[Start]
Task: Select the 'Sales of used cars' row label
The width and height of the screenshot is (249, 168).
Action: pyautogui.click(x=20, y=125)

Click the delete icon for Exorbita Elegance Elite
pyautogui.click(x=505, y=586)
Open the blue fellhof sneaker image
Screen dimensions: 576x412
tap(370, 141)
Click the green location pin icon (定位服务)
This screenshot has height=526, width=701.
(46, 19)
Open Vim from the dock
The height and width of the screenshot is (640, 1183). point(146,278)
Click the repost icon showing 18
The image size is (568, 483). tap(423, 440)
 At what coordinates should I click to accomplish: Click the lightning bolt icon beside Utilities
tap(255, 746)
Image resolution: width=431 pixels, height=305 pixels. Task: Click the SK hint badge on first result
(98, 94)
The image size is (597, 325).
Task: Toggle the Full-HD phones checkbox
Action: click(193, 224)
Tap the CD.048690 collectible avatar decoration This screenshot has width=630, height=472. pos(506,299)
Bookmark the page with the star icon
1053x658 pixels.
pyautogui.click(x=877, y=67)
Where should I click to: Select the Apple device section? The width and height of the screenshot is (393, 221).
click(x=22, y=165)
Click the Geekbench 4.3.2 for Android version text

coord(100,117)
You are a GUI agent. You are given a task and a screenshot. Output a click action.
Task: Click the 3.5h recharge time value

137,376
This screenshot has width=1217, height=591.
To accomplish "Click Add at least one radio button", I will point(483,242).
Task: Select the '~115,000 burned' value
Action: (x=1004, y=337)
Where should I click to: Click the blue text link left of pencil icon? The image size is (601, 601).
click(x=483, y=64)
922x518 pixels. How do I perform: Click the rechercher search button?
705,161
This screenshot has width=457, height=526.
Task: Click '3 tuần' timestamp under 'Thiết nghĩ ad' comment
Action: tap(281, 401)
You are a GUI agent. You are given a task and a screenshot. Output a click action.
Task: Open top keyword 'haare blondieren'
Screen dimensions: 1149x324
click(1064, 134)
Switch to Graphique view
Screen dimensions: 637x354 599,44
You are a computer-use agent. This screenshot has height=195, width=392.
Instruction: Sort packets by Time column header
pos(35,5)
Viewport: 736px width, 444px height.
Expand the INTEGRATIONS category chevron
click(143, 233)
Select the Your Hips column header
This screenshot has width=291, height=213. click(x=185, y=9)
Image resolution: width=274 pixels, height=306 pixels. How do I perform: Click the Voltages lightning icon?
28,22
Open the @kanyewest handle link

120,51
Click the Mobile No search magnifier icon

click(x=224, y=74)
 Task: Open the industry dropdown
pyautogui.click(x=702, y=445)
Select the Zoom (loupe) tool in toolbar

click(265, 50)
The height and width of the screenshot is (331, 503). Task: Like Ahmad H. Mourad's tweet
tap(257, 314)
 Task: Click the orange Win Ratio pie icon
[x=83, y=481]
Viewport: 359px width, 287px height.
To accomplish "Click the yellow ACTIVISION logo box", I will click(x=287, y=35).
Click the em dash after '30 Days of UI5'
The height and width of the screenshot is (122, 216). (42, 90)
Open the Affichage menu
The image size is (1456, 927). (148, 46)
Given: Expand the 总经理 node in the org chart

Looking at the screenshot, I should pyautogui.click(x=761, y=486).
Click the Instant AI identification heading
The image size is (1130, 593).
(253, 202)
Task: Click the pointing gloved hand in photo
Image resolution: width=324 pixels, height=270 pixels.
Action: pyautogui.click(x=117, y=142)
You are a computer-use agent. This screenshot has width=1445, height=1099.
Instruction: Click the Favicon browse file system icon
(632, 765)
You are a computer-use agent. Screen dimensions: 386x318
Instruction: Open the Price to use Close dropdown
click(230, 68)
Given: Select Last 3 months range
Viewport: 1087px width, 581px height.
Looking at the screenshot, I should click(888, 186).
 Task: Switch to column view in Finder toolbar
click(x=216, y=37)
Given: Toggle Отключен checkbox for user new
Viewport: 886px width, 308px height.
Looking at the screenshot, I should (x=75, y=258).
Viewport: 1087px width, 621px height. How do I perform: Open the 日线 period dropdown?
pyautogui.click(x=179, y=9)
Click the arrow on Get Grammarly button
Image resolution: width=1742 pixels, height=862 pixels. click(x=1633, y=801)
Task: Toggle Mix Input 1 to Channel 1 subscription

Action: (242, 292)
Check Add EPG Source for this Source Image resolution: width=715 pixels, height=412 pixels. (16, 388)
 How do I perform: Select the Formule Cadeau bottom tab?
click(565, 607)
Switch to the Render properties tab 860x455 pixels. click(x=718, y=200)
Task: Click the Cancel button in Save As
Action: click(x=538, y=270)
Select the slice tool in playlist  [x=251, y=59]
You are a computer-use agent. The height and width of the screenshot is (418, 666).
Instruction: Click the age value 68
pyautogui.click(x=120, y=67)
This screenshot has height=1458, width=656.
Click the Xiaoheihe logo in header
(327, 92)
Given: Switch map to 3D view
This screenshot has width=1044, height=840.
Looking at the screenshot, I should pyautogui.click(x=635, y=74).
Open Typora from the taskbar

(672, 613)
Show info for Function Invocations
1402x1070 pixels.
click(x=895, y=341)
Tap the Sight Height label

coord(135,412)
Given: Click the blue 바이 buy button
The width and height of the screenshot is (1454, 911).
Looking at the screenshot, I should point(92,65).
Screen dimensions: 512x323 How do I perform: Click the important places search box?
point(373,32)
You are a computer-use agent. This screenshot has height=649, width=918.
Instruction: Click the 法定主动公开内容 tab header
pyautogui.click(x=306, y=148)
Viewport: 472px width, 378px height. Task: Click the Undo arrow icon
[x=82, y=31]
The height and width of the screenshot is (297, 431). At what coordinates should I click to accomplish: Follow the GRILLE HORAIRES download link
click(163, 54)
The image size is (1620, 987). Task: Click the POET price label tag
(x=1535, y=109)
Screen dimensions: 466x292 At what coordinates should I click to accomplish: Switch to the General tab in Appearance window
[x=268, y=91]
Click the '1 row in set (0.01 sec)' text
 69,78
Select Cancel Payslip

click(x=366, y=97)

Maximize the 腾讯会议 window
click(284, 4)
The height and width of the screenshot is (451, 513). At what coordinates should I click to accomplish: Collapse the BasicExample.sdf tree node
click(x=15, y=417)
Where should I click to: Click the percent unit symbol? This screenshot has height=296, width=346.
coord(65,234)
[End]
* Exercise
Rewrite every item above, putting "Which point should I click to accomplish" in place of each "At what coordinates should I click to accomplish" and leaving everything else unchanged.

* Answer for this exercise
Task: Select the 'Sales of used cars' row label
The width and height of the screenshot is (249, 168).
Action: pyautogui.click(x=20, y=125)

Click the delete icon for Exorbita Elegance Elite
pyautogui.click(x=505, y=586)
Open the blue fellhof sneaker image
Screen dimensions: 576x412
tap(370, 141)
Click the green location pin icon (定位服务)
This screenshot has height=526, width=701.
(46, 19)
Open Vim from the dock
The height and width of the screenshot is (640, 1183). point(146,278)
Click the repost icon showing 18
The image size is (568, 483). tap(423, 440)
 Which point should I click to accomplish: Click the lightning bolt icon beside Utilities
tap(255, 746)
Image resolution: width=431 pixels, height=305 pixels. Task: Click the SK hint badge on first result
(98, 94)
The image size is (597, 325).
Task: Toggle the Full-HD phones checkbox
Action: click(193, 224)
Tap the CD.048690 collectible avatar decoration This screenshot has width=630, height=472. pos(506,299)
Bookmark the page with the star icon
1053x658 pixels.
pyautogui.click(x=877, y=67)
Where should I click to: Select the Apple device section? The width and height of the screenshot is (393, 221).
click(x=22, y=165)
Click the Geekbench 4.3.2 for Android version text

coord(100,117)
You are a GUI agent. You are given a task and a screenshot. Output a click action.
Task: Click the 3.5h recharge time value

137,376
This screenshot has width=1217, height=591.
To accomplish "Click Add at least one radio button", I will point(483,242).
Task: Select the '~115,000 burned' value
Action: (x=1004, y=337)
Where should I click to: Click the blue text link left of pencil icon? The image size is (601, 601).
click(x=483, y=64)
922x518 pixels. How do I perform: Click the rechercher search button?
705,161
This screenshot has width=457, height=526.
Task: Click '3 tuần' timestamp under 'Thiết nghĩ ad' comment
Action: tap(281, 401)
You are a GUI agent. You are given a task and a screenshot. Output a click action.
Task: Open top keyword 'haare blondieren'
Screen dimensions: 1149x324
click(1064, 134)
Switch to Graphique view
Screen dimensions: 637x354 599,44
You are a computer-use agent. This screenshot has height=195, width=392.
Instruction: Sort packets by Time column header
pos(35,5)
Viewport: 736px width, 444px height.
Expand the INTEGRATIONS category chevron
click(143, 233)
Select the Your Hips column header
This screenshot has width=291, height=213. click(x=185, y=9)
Image resolution: width=274 pixels, height=306 pixels. How do I perform: Click the Voltages lightning icon?
28,22
Open the @kanyewest handle link

120,51
Click the Mobile No search magnifier icon

click(x=224, y=74)
 Task: Open the industry dropdown
pyautogui.click(x=702, y=445)
Select the Zoom (loupe) tool in toolbar

click(265, 50)
The height and width of the screenshot is (331, 503). Task: Like Ahmad H. Mourad's tweet
tap(257, 314)
 Task: Click the orange Win Ratio pie icon
[x=83, y=481]
Viewport: 359px width, 287px height.
To accomplish "Click the yellow ACTIVISION logo box", I will click(x=287, y=35).
Click the em dash after '30 Days of UI5'
The height and width of the screenshot is (122, 216). (42, 90)
Open the Affichage menu
The image size is (1456, 927). (148, 46)
Given: Expand the 总经理 node in the org chart

Looking at the screenshot, I should pyautogui.click(x=761, y=486).
Click the Instant AI identification heading
The image size is (1130, 593).
(253, 202)
Task: Click the pointing gloved hand in photo
Image resolution: width=324 pixels, height=270 pixels.
Action: pyautogui.click(x=117, y=142)
You are a computer-use agent. This screenshot has width=1445, height=1099.
Instruction: Click the Favicon browse file system icon
(632, 765)
You are a computer-use agent. Screen dimensions: 386x318
Instruction: Open the Price to use Close dropdown
click(230, 68)
Given: Select Last 3 months range
Viewport: 1087px width, 581px height.
Looking at the screenshot, I should click(888, 186).
 Task: Switch to column view in Finder toolbar
click(x=216, y=37)
Given: Toggle Отключен checkbox for user new
Viewport: 886px width, 308px height.
Looking at the screenshot, I should (x=75, y=258).
Viewport: 1087px width, 621px height. How do I perform: Open the 日线 period dropdown?
pyautogui.click(x=179, y=9)
Click the arrow on Get Grammarly button
Image resolution: width=1742 pixels, height=862 pixels. click(x=1633, y=801)
Task: Toggle Mix Input 1 to Channel 1 subscription

Action: (242, 292)
Check Add EPG Source for this Source Image resolution: width=715 pixels, height=412 pixels. (16, 388)
 How do I perform: Select the Formule Cadeau bottom tab?
click(565, 607)
Switch to the Render properties tab 860x455 pixels. click(x=718, y=200)
Task: Click the Cancel button in Save As
Action: click(x=538, y=270)
Select the slice tool in playlist  [x=251, y=59]
You are a computer-use agent. The height and width of the screenshot is (418, 666).
Instruction: Click the age value 68
pyautogui.click(x=120, y=67)
This screenshot has height=1458, width=656.
Click the Xiaoheihe logo in header
(327, 92)
Given: Switch map to 3D view
This screenshot has width=1044, height=840.
Looking at the screenshot, I should pyautogui.click(x=635, y=74).
Open Typora from the taskbar

(672, 613)
Show info for Function Invocations
1402x1070 pixels.
click(x=895, y=341)
Tap the Sight Height label

coord(135,412)
Given: Click the blue 바이 buy button
The width and height of the screenshot is (1454, 911).
Looking at the screenshot, I should point(92,65).
Screen dimensions: 512x323 How do I perform: Click the important places search box?
point(373,32)
You are a computer-use agent. This screenshot has height=649, width=918.
Instruction: Click the 法定主动公开内容 tab header
pyautogui.click(x=306, y=148)
Viewport: 472px width, 378px height. Task: Click the Undo arrow icon
[x=82, y=31]
The height and width of the screenshot is (297, 431). Which point should I click to accomplish: Follow the GRILLE HORAIRES download link
click(163, 54)
The image size is (1620, 987). Task: Click the POET price label tag
(x=1535, y=109)
Screen dimensions: 466x292 Which point should I click to accomplish: Switch to the General tab in Appearance window
[x=268, y=91]
Click the '1 row in set (0.01 sec)' text
 69,78
Select Cancel Payslip

click(x=366, y=97)

Maximize the 腾讯会议 window
click(284, 4)
The height and width of the screenshot is (451, 513). Which point should I click to accomplish: Collapse the BasicExample.sdf tree node
click(x=15, y=417)
Where should I click to: Click the percent unit symbol? This screenshot has height=296, width=346.
coord(65,234)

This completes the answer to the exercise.